Promovido pelo Aqualtune Lab, Instituto Mancala, Instituto Sumaúma e REAFRO, o congresso confirmou, na prática, a relevância de uma agenda que até então não possuía um espaço próprio de dimensão internacional no Brasil: discutir como o racismo estrutura o desenvolvimento, a implementação e os impactos das tecnologias digitais.
A potência do encontro ficou evidente desde a mesa de abertura, que reuniu representantes da academia, do poder público, da sociedade civil e de organizações nacionais e internacionais comprometidas com a construção de tecnologias mais justas. Ao longo dos dois dias, o congresso manteve um elevado nível de debate, confirmando a maturidade do campo e o crescente interesse pelo tema.
As conferências internacionais abriram e encerraram o evento com reflexões de alcance global. A pesquisadora sul-africana Onica Nonhlanhla Makwakwa apresentou uma análise contundente sobre racismo algorítmico, colonialismo digital e justiça tecnológica, defendendo que o futuro da inteligência artificial precisa ser construído a partir das experiências e perspectivas do Sul Global. Já o pesquisador etíope Yonas Gebremichael Difer trouxe uma leitura crítica sobre reconhecimento facial, governança de dados e soberania digital, evidenciando como a extração de dados biométricos reproduz dinâmicas históricas de desigualdade e colonialismo.
Entre os destaques da programação estiveram as mesas sobre Saúde Digital e Relações Étnico-Raciais e Educação Digital, que promoveram debates qualificados sobre o uso das tecnologias na garantia de direitos, na produção do conhecimento e na formulação de políticas públicas voltadas à equidade racial.




As sessões temáticas também evidenciaram o crescimento da produção científica na área. Pesquisadores de diferentes universidades brasileiras e internacionais apresentaram estudos inéditos sobre inteligência artificial, proteção de dados, plataformas digitais, reconhecimento facial, inclusão digital, democracia, educação, saúde e direitos humanos, reafirmando a diversidade e a qualidade da pesquisa produzida no campo.
As oficinas, realizadas paralelamente às mesas, ampliaram o caráter formativo do congresso, proporcionando espaços de aprendizagem prática, troca de experiências e fortalecimento de redes entre pesquisadores, estudantes, gestores públicos, profissionais da tecnologia e representantes de organizações da sociedade civil.
Um dos aspectos mais celebrados pelos participantes foi justamente a diversidade de perfis presentes no evento. O congresso reuniu pesquisadores consolidados, jovens cientistas, estudantes, movimentos sociais, organizações da sociedade civil, integrantes do sistema de justiça, gestores públicos e profissionais do setor tecnológico, criando um ambiente de diálogo interdisciplinar e construção coletiva.
Além de apresentar pesquisas, o congresso fortaleceu conexões institucionais, aproximou organizações brasileiras e internacionais e impulsionou novas agendas de cooperação em torno da justiça racial e das tecnologias digitais.
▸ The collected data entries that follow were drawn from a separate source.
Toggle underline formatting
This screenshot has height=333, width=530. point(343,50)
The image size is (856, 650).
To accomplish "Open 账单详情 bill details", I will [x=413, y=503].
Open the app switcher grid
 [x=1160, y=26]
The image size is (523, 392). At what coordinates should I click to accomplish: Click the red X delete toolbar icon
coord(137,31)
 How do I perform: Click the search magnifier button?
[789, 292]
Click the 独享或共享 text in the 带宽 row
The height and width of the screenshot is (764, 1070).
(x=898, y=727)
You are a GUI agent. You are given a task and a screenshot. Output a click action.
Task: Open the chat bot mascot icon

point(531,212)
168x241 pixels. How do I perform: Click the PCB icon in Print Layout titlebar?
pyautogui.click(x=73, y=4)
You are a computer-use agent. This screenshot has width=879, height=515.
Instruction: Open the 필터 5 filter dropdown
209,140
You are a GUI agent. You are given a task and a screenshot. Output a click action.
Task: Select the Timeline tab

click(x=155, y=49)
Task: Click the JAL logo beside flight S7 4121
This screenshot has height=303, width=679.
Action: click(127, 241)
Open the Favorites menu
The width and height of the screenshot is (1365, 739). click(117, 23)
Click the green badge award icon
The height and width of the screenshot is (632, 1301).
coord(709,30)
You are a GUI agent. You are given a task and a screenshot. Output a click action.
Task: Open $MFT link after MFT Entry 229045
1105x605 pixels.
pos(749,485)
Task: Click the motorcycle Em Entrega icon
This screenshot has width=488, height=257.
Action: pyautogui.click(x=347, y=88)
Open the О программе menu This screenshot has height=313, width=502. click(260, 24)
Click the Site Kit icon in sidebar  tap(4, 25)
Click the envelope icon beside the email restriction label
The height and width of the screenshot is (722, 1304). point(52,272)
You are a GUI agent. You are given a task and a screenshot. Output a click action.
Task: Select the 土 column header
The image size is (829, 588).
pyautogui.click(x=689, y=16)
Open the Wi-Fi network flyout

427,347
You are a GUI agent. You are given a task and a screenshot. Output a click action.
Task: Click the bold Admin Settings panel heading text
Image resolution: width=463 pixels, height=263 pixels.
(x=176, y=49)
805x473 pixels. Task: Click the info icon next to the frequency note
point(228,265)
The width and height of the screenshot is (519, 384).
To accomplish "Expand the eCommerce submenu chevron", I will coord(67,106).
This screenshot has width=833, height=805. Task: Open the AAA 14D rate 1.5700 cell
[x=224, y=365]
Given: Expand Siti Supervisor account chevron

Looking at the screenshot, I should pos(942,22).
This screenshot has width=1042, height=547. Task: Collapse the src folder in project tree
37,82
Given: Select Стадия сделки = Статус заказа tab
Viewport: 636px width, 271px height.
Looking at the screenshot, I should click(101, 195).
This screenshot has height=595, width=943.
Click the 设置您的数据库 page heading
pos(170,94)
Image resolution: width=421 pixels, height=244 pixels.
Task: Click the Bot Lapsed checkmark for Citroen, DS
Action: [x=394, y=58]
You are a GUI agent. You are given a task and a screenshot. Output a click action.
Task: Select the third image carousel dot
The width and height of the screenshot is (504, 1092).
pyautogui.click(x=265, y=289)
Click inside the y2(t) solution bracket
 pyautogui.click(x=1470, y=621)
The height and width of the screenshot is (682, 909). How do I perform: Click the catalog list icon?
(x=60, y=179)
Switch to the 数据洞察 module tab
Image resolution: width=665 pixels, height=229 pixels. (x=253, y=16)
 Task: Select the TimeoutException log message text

Para os organizadores, o sucesso da primeira edição demonstra que existe uma comunidade científica, técnica e política, mobilizada para enfrentar os desafios impostos pelas novas tecnologias a partir da perspectiva dos direitos humanos e da equidade racial.
Os debates realizados durante o congresso não se encerram com o evento. As discussões e contribuições apresentadas pelos participantes darão origem a uma publicação que reunirá parte das comunicações sobre as produções científicas apresentadas e das reflexões desenvolvidas ao longo do encontro, contribuindo para consolidar esse campo de estudos no Brasil.
Uma das atividades marcantes do congresso está na publicação do manifesto “Por uma tecnologia antirracista e inclusiva: recomendações para a equidade racial no ambiente digital e científico” com a adesão de organizações representativas do setor e que estará brevemente publicizada à sociedade.
O I Congresso Internacional sobre Desigualdades Raciais e Tecnologias Digitais deixa como legado a construção de uma rede nacional e internacional comprometida com o desenvolvimento de tecnologias orientadas pela democracia, pelos direitos humanos e pela justiça racial, consolidando-se como uma referência para futuras iniciativas no país.